An ion may activated through collision with a neutral gas molecule with a high enough collision energy to result in collisional heating, as opposed to collisional cooling, of the ion. With a high enough collision energy, ion activation can fragment the ion. This mechanism of ion fragmentation is typically implemented in a collision cell, and is referred to as collision-induced dissociation (CID) or collision-activated dissociation (CAD). Ion activation may also be utilized to cause a folded protein ion or other large biomolecular ion to unfold, which may be referred to as collision-induced unfolding (CIU). Ion activation followed by ion mobility separation is a powerful technique to identify closely related ions that can be difficult to identify using other techniques including ion mobility or mass spectrometry alone.

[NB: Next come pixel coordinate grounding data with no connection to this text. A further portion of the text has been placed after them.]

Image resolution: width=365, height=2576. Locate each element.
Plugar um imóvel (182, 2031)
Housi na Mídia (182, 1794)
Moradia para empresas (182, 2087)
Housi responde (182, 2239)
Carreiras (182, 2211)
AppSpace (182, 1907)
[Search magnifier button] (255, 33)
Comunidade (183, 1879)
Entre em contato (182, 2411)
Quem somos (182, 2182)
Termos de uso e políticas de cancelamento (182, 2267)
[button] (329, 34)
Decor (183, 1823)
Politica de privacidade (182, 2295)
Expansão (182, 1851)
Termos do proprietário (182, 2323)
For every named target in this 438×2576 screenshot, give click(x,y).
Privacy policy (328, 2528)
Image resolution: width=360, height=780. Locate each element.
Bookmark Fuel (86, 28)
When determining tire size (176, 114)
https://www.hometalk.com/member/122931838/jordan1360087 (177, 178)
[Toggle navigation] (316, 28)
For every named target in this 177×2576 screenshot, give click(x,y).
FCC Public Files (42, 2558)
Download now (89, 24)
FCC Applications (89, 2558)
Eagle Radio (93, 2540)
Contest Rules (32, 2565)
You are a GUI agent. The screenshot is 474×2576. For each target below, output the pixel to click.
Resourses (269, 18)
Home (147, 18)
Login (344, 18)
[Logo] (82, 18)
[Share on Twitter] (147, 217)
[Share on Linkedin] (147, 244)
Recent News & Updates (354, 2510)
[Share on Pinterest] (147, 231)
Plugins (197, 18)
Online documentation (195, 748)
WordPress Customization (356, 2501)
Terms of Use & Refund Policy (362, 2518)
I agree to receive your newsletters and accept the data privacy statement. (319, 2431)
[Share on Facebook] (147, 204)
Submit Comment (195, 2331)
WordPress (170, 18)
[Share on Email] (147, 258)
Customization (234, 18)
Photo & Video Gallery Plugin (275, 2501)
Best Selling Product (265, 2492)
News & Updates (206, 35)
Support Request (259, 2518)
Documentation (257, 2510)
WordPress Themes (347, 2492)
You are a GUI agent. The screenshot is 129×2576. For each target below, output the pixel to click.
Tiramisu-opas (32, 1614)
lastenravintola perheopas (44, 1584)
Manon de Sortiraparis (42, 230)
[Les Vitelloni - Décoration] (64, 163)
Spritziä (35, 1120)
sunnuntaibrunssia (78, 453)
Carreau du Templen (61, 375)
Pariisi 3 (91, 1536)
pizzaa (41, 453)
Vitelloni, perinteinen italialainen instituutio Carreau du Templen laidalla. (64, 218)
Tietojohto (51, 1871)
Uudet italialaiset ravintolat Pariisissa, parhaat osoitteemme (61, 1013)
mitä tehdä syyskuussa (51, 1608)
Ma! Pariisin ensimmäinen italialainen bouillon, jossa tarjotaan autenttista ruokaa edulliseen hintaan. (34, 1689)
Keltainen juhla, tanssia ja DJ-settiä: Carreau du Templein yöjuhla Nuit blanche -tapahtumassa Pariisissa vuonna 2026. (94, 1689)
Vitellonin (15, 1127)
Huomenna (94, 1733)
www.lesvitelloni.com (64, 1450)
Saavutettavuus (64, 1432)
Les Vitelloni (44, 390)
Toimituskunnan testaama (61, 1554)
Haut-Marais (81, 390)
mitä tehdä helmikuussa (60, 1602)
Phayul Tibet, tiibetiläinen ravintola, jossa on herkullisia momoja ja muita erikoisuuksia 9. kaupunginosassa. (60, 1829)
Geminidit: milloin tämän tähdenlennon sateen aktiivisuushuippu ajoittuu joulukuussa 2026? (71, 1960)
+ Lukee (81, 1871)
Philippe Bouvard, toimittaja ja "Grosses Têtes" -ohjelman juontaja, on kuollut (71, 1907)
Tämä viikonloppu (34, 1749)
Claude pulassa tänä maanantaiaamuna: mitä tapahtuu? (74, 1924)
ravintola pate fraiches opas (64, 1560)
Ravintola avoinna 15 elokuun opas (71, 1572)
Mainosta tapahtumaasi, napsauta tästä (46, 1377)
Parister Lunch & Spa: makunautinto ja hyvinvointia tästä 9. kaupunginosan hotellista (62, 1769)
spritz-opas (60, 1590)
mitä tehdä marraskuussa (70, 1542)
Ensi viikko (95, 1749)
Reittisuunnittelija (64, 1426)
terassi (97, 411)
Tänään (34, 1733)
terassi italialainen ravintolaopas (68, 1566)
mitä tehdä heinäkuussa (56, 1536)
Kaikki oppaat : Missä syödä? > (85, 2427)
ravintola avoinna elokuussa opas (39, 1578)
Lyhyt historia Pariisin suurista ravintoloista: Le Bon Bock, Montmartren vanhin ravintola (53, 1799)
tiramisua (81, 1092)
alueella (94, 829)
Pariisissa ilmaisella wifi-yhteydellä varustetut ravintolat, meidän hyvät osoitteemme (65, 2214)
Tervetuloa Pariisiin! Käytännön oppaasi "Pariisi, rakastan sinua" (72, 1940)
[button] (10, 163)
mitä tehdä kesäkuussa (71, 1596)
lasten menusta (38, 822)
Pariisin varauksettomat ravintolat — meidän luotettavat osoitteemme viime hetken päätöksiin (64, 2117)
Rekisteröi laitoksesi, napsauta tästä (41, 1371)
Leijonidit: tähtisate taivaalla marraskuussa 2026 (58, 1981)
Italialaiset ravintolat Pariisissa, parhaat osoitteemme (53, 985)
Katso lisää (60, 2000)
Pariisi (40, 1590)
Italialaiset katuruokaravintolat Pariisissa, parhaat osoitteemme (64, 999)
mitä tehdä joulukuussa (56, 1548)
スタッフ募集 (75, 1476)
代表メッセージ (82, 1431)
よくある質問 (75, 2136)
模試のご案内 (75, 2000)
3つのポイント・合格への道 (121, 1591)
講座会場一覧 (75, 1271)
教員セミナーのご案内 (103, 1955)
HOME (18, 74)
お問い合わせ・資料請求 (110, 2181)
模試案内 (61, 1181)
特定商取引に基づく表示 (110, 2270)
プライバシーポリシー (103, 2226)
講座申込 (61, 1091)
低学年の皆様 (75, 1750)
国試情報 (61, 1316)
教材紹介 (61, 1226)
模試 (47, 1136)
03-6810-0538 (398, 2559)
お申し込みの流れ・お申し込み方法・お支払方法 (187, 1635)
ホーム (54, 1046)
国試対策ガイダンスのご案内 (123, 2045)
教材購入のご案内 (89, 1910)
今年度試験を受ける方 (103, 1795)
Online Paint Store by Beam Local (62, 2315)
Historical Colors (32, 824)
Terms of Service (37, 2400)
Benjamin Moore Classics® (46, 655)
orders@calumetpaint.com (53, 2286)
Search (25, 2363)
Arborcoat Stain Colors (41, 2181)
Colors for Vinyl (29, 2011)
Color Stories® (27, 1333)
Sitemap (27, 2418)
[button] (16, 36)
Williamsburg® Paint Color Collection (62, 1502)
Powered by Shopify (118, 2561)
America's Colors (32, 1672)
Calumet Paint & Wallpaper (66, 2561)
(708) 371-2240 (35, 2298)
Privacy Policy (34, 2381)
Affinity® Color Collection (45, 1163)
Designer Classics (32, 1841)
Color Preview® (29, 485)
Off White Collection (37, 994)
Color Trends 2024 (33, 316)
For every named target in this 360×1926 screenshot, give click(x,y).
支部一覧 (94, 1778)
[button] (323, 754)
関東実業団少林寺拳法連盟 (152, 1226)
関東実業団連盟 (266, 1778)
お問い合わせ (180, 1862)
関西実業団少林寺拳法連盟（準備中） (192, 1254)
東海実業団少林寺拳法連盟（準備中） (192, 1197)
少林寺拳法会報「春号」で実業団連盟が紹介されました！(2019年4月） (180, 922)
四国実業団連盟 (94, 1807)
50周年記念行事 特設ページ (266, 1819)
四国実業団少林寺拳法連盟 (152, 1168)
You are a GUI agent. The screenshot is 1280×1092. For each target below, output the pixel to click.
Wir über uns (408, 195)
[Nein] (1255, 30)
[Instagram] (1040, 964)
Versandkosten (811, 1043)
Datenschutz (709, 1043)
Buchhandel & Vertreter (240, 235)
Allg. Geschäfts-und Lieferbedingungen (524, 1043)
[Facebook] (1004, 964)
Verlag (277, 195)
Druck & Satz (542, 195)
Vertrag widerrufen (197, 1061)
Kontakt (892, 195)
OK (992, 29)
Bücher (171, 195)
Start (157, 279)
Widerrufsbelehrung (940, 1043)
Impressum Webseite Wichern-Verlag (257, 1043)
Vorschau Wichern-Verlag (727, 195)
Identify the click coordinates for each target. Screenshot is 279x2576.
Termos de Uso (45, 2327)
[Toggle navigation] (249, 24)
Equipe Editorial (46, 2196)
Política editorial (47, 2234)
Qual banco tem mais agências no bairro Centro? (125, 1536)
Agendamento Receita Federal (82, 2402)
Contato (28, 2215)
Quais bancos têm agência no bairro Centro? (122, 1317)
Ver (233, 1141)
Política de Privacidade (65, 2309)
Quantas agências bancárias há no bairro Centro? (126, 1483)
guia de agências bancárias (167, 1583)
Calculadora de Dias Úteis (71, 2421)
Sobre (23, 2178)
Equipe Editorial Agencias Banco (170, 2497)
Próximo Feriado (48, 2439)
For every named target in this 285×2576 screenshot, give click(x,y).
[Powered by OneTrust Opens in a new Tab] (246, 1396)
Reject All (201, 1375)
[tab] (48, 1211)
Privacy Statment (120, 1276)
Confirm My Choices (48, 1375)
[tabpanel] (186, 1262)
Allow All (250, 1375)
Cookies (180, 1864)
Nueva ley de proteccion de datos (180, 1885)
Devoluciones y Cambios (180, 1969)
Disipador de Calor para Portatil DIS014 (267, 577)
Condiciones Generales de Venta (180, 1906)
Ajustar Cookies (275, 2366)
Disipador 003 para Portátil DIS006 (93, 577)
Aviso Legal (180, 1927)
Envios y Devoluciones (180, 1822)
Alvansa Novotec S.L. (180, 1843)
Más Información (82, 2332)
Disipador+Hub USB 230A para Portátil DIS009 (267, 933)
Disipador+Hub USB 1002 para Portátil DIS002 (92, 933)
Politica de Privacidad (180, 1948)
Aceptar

The hybrid IM-MS instruments currently available do not have an ion activation mechanism in the ion source that can achieve enough energy to unfold larger biomolecules or de-cluster larger biomolecules. Many commercial mass spectrometers can be equipped with a capillary-skimmer interface that couple the atmospheric pressure ionization region of the ion source with the first vacuum region in the mass spectrometer to allow moderate ion activation. Such a simple capillary-skimmer interface cannot provide high enough energy for collisional activation or fragmentation of larger bio-molecules. The typical pressure in a capillary-skimmer interface is less than 1 Torr. At higher pressures, this simple capillary-skimmer interface cannot provide high enough collision energy before electrical discharge. Therefore, larger bio-molecules cannot be activated, fragmented or unfolded using a simple capillary-skimmer interface.
Mass spectrometers that employ an ion funnel interface to couple the atmospheric pressure ionization region with the high vacuum region do not have a capillary-skimmer interface. Instead, the capillary is directly connected to a sub-atmospheric pressure region of the vacuum chamber containing the ion funnel apparatus. Here the capillary could be inline or orthogonal to the ion funnel axis. When the capillary is orthogonal to the ion funnel axis, an ion deflector plate is used to direct ions into the ion funnel. For a capillary-ion funnel interface it is even more difficult to achieve ion activation due to the high pressure at which ion funnels are operated as well as the mechanical design.
Therefore, there is a need for providing improved in-source ion activation, unfolding, and fragmentation in a high-pressure region of a mass spectrometer or other analytical device such as a stand-alone ion mobility spectrometer. There is also a need for providing improved desolvation and declustering of analyte ions prior to mass spectrometry analysis.